* [Task item]
Given the records below, pull every line with the word "filter" into the answer.

* [Dataset records]
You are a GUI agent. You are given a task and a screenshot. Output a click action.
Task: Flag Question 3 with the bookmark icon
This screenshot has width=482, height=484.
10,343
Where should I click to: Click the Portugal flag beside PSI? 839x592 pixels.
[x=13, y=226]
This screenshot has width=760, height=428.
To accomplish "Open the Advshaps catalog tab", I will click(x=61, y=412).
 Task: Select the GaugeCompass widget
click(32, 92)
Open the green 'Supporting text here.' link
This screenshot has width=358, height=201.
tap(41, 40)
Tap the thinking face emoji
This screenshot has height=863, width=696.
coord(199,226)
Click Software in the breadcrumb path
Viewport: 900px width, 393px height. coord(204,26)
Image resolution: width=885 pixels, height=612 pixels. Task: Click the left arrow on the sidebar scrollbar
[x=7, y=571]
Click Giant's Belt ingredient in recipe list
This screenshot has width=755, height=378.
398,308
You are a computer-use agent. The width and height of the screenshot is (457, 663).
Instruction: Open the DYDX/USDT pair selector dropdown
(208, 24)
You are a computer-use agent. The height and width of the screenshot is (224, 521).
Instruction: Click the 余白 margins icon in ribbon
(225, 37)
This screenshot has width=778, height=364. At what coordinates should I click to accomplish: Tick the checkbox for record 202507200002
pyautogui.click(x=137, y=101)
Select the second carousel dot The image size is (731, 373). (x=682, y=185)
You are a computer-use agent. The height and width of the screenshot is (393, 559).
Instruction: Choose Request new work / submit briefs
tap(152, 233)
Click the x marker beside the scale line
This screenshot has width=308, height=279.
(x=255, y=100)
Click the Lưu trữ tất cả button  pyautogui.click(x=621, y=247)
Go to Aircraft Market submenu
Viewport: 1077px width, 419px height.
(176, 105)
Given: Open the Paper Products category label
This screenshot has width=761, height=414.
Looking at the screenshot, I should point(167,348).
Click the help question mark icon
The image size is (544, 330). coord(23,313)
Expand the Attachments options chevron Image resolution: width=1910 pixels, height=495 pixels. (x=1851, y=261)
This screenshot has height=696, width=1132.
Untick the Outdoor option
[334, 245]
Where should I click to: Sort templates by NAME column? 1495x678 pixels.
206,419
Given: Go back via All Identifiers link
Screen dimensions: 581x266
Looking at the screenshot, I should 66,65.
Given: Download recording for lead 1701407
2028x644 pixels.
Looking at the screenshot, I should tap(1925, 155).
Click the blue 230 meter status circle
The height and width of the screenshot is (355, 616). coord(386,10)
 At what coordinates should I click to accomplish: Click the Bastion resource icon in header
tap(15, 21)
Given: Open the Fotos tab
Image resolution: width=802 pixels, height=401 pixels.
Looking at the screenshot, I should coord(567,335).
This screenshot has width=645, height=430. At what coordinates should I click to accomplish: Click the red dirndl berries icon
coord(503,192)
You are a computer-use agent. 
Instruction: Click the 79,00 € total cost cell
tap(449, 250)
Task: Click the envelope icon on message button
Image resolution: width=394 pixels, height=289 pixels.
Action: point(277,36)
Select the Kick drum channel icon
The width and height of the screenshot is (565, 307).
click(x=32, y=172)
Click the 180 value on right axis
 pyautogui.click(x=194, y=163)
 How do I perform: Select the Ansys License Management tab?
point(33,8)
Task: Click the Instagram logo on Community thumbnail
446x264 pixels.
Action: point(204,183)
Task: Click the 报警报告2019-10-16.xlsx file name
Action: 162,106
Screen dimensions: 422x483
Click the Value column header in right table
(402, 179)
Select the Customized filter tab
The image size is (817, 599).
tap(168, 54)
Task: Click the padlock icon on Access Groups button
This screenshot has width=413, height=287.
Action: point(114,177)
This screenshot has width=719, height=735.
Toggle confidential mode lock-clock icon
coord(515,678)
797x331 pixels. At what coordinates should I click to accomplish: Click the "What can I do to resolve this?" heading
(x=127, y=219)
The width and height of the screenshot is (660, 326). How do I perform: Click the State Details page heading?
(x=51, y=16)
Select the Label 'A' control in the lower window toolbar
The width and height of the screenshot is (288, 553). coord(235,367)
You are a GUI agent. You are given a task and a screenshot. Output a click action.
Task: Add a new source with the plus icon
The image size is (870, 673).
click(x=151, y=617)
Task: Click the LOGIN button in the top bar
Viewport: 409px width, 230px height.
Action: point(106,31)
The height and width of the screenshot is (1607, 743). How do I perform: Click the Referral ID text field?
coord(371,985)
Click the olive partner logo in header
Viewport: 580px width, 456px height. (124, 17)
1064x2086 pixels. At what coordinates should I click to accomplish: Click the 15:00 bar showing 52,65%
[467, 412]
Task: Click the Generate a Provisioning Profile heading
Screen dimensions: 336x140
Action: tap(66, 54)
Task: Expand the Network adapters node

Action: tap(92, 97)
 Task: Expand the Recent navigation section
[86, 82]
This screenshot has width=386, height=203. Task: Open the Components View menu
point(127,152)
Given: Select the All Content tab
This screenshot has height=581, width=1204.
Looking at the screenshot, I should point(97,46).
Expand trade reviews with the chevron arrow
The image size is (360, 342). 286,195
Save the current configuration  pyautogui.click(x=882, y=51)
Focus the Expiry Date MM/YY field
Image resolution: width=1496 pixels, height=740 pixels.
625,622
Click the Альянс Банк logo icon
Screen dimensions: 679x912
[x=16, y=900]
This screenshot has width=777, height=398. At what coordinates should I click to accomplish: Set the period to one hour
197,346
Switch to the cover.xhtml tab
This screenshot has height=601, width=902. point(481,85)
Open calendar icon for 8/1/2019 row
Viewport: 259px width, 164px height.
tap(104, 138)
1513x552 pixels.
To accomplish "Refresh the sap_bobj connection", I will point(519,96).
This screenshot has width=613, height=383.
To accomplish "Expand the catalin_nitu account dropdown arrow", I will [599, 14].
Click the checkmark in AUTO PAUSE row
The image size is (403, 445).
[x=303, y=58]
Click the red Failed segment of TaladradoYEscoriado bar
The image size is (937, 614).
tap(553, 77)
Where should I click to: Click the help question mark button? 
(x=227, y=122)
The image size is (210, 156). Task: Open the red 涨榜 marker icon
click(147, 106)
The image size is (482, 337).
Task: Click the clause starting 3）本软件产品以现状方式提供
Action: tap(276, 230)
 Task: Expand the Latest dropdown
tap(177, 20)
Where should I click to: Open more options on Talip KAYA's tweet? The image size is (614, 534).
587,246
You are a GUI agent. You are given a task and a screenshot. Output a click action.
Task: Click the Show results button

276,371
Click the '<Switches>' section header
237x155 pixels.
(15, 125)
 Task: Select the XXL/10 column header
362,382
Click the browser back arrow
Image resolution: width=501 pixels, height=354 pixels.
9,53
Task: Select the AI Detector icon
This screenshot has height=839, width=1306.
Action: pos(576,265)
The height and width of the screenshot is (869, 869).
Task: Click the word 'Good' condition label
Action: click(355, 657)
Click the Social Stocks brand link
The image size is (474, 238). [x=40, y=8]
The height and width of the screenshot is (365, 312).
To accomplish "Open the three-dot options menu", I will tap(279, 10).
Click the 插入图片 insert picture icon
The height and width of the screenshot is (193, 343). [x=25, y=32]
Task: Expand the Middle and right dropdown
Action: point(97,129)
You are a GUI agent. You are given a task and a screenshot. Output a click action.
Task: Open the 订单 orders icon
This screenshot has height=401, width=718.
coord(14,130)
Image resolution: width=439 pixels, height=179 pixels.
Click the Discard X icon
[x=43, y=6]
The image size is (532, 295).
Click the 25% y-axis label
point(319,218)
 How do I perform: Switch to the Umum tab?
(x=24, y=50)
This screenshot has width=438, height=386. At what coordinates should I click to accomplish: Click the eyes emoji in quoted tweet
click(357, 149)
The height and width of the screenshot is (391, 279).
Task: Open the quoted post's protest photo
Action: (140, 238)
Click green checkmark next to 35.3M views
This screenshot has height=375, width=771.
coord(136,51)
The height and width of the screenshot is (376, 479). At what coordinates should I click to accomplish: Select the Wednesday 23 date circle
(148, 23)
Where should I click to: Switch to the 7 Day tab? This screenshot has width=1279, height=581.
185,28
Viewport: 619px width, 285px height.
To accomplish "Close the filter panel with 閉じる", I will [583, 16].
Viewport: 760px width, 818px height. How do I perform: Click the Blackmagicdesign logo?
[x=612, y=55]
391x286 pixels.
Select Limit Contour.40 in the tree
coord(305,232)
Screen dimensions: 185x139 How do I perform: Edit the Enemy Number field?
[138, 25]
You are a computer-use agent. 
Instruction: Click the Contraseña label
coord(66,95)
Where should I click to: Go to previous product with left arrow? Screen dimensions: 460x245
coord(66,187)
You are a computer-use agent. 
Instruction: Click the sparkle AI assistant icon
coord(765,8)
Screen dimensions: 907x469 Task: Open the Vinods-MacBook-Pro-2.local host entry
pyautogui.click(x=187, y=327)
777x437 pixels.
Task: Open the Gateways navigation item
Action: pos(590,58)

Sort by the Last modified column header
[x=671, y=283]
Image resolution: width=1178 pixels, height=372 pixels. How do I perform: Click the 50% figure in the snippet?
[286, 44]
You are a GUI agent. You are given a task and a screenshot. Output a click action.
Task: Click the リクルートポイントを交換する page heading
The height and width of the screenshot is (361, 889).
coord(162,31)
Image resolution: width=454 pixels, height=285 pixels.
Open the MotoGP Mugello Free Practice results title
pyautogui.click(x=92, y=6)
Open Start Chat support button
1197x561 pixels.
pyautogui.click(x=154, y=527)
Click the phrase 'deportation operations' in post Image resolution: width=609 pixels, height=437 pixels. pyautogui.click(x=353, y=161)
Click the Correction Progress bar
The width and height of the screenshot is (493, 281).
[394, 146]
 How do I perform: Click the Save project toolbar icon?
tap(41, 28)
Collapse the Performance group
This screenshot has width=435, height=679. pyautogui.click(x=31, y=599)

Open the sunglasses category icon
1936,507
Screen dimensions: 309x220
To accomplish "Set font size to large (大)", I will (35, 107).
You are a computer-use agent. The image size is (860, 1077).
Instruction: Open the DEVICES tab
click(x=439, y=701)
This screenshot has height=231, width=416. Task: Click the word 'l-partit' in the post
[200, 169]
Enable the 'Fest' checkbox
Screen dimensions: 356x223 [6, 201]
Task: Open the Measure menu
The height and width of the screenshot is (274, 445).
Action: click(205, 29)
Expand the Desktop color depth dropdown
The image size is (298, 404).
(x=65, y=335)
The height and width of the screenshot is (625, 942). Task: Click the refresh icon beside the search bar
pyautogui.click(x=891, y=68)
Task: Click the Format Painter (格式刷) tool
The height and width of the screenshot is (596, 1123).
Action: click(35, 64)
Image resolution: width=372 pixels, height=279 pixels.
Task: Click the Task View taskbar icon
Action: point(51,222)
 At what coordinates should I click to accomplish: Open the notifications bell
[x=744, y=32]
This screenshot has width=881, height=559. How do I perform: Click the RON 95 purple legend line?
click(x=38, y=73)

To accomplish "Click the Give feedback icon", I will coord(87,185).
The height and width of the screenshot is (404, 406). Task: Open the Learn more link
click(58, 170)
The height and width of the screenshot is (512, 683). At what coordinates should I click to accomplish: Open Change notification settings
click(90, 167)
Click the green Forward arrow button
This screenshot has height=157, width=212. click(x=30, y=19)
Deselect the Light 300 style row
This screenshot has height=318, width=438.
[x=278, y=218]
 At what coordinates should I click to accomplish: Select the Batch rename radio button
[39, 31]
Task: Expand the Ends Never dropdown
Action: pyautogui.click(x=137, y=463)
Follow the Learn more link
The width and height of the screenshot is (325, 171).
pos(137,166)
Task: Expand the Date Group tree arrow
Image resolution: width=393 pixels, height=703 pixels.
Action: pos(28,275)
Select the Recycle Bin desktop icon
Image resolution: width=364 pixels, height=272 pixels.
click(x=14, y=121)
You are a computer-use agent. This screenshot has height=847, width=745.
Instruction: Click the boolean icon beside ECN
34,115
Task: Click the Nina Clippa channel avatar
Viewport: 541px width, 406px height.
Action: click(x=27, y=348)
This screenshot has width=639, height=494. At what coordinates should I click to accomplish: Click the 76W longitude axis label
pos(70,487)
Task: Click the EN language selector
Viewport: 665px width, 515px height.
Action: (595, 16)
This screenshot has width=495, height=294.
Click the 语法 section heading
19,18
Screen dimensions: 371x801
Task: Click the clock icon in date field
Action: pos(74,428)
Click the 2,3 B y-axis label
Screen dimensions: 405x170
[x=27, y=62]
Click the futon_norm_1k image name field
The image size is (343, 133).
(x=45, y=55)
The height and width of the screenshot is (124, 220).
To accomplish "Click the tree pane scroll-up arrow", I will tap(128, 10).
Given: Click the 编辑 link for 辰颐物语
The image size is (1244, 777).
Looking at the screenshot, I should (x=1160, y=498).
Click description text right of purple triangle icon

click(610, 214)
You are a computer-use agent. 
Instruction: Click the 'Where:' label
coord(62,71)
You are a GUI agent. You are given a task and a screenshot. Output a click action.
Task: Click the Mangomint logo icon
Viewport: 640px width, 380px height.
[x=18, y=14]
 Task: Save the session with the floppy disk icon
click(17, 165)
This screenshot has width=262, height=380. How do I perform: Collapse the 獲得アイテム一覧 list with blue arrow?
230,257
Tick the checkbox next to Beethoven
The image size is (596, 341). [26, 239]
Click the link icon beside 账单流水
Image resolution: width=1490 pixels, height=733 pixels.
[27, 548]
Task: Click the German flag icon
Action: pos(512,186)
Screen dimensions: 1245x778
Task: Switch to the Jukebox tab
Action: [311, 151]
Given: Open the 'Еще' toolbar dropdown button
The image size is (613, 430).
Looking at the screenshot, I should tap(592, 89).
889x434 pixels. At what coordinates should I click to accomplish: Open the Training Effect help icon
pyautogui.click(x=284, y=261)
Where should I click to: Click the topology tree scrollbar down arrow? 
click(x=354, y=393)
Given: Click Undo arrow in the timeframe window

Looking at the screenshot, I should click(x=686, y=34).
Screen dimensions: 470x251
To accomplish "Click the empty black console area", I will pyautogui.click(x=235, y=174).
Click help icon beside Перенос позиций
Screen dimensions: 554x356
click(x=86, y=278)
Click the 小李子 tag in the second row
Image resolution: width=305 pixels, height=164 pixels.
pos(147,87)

* [Result]
Select the Customized filter tab
To accomplish "Close the filter panel with 閉じる", I will [583, 16].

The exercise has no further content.